Opinion
January 25, 1988
Appeal from the Supreme Court, Westchester County (Martin, J.).
Ordered that the appeal from the order dated July 23, 1986 is dismissed; and it is further,
Ordered that the order entered June 5, 1986 is reversed, on the law, the motion to restore is granted and the matter is remitted to the Supreme Court, Westchester County, for further proceedings, and it is further,
Ordered that the plaintiff is awarded one bill of costs.
The plaintiff's action for recovery on a policy of insurance was stricken from the Trial Calendar when his attorney was unavoidably delayed in reaching the court and thus was absent during the calendar call. The plaintiff's timely motion to restore the action was denied, as was the plaintiff's subsequent motion to "renew and reargue".
The denial of the plaintiff's motion to restore was an abuse of discretion. The plaintiff provided a satisfactory explanation of why his attorney missed the calendar call and stated that he was ready for trial. The plaintiff did not intend to abandon this action and the defendant suffered no prejudice (see, Kofman v Consolidated Edison Corp., 93 A.D.2d 831).

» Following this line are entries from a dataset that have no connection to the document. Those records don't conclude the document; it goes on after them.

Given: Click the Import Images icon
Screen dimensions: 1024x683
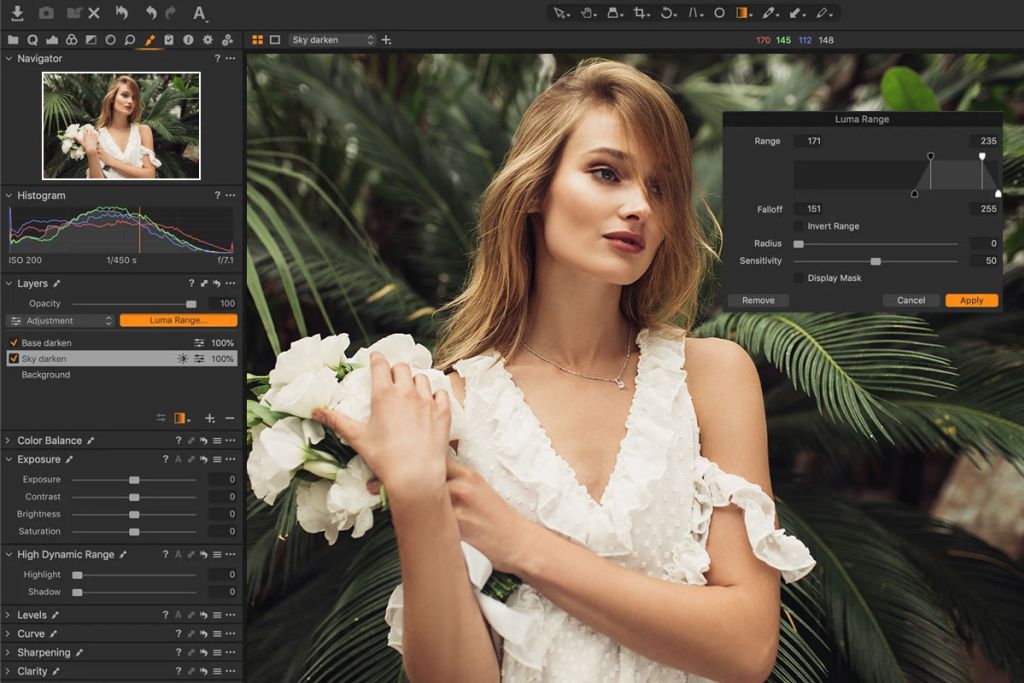Looking at the screenshot, I should point(17,12).

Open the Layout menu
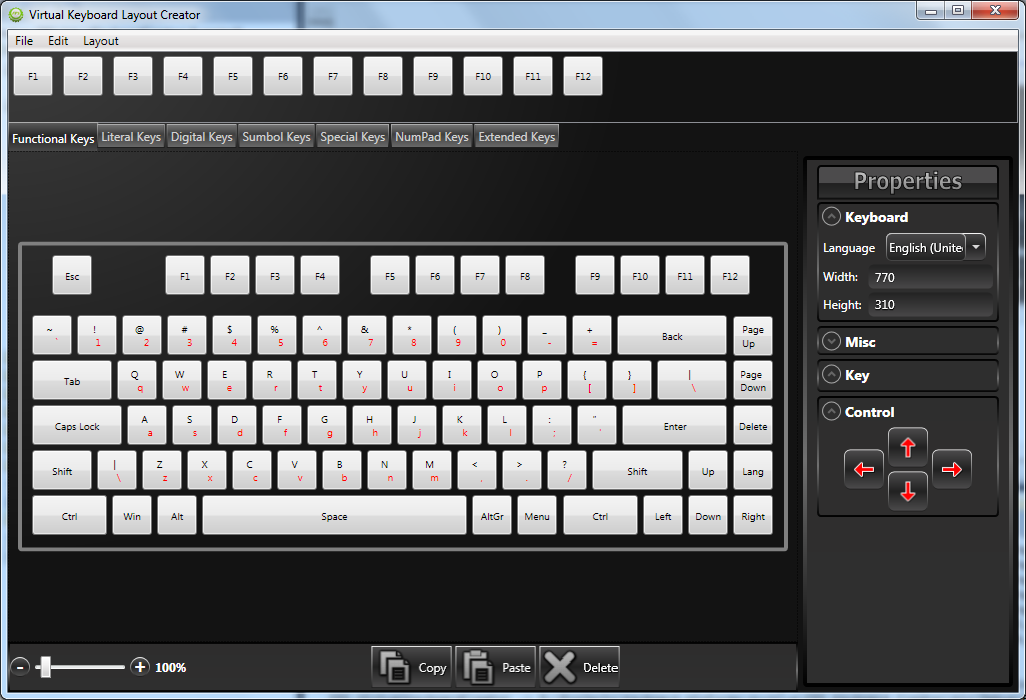tap(101, 41)
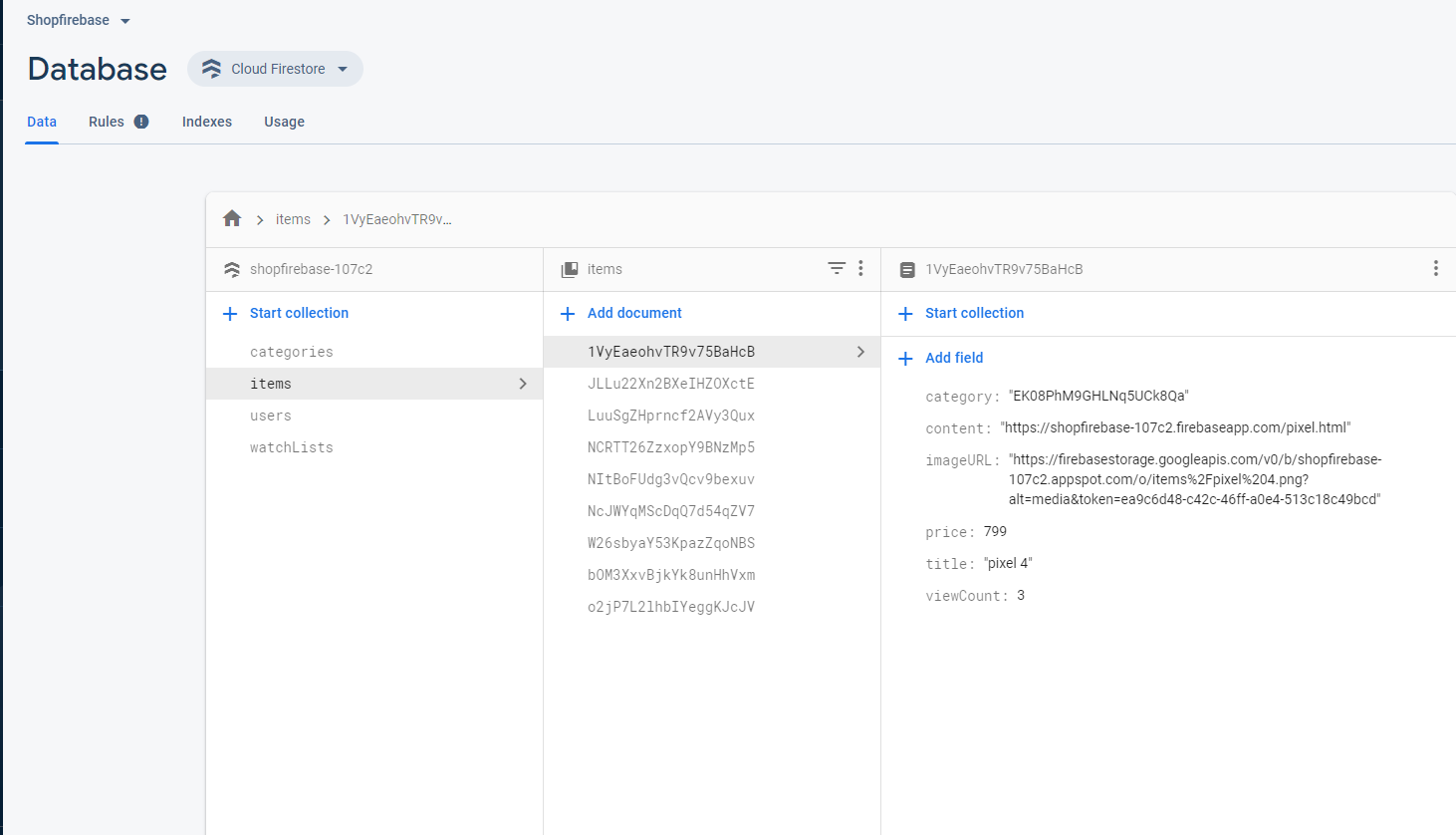
Task: Select the users collection
Action: click(x=270, y=416)
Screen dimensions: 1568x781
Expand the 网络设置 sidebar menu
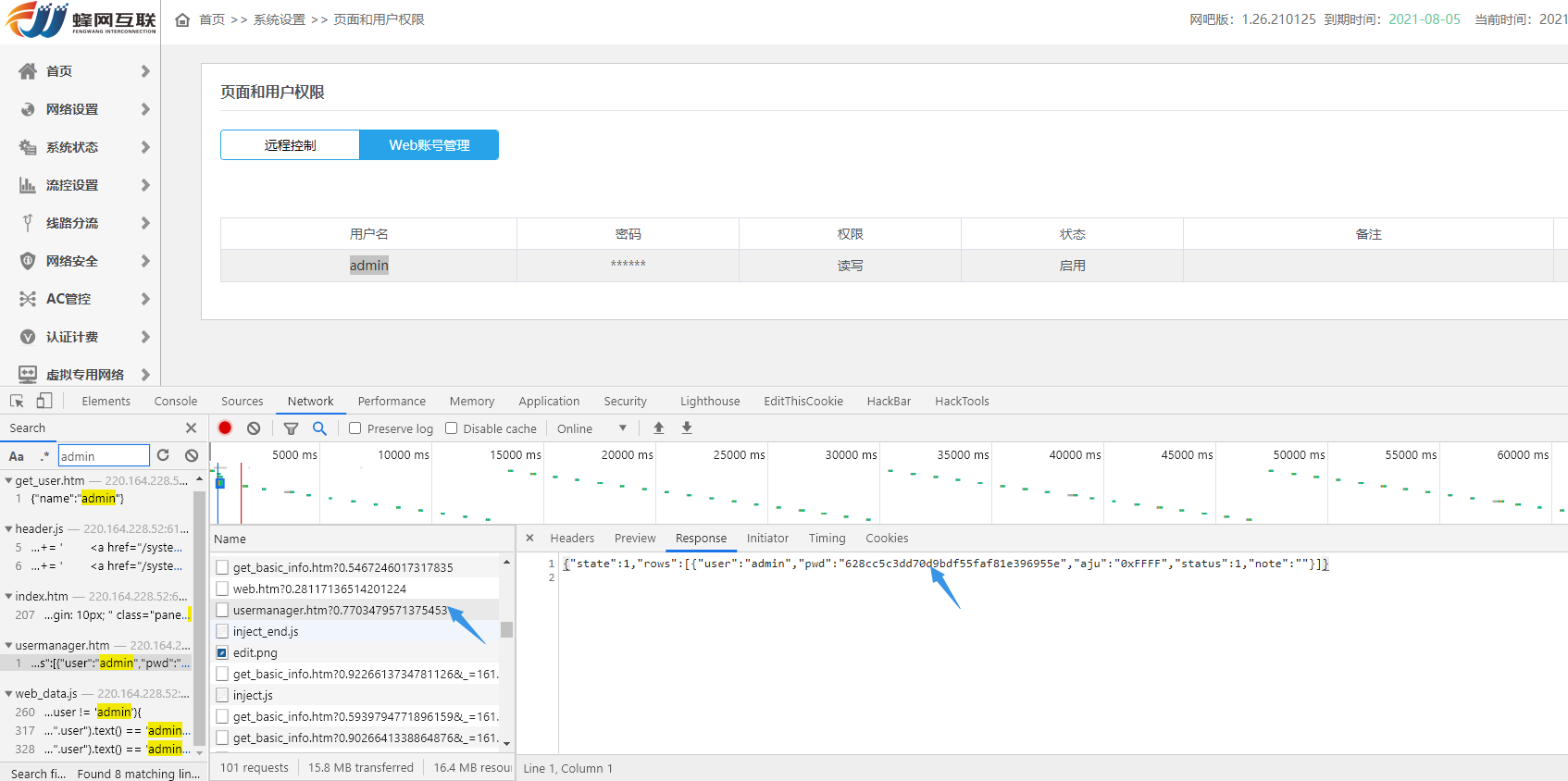pyautogui.click(x=83, y=109)
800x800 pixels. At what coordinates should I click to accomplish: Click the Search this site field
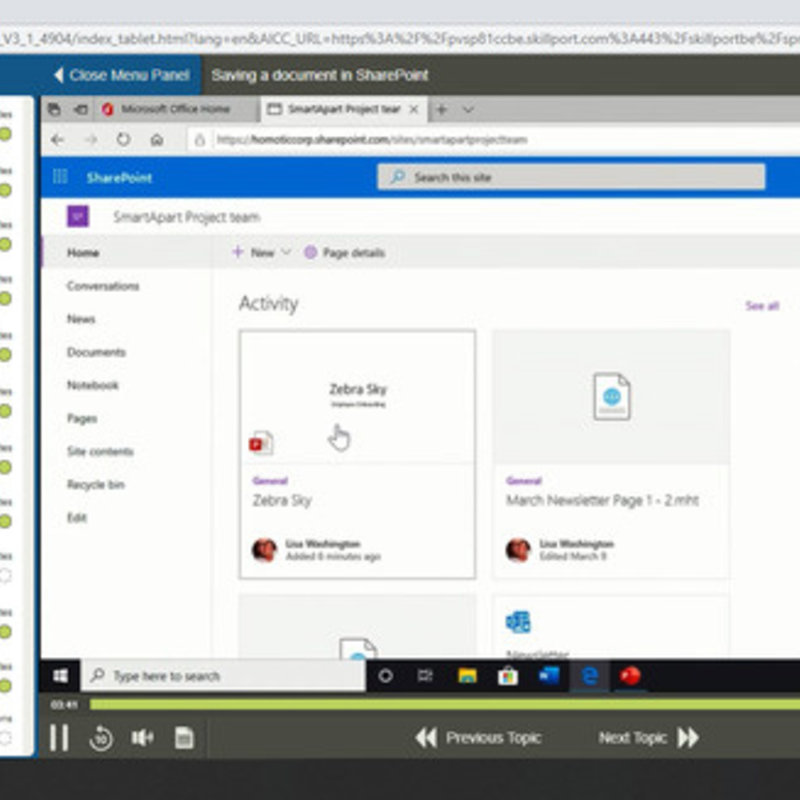click(x=570, y=177)

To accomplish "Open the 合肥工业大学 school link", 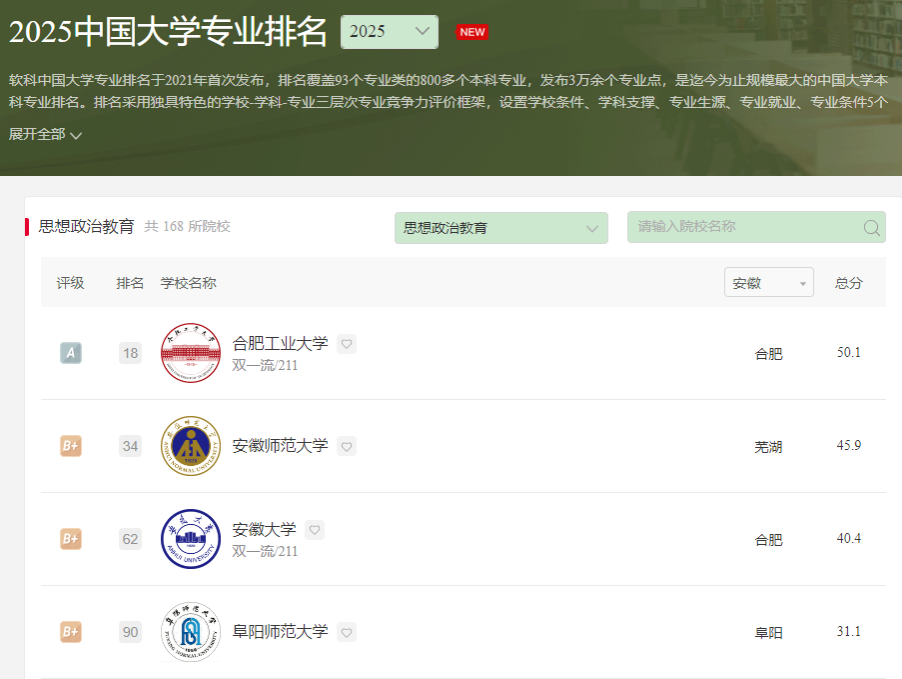I will pyautogui.click(x=280, y=344).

The motion which the plaintiff denominated as one to "renew and reargue" the motion to restore is most accurately characterized as a motion solely to reargue as no new matters were raised which were previously unknown (see, Mandy Pear v Duca Realty Corp., 81 A.D.2d 829). We have dismissed the appeal from the order denying the motion to reargue because such an order is not appealable (see, Matter of Tetro v Plainview-Old Bethpage Cent. School Dist., 99 A.D.2d 814). Additionally, the reversal of the order made upon the plaintiff's initial motion has rendered discussion of the plaintiff's motion to reargue academic. Thompson, J.P., Brown, Spatt and Sullivan, JJ., concur.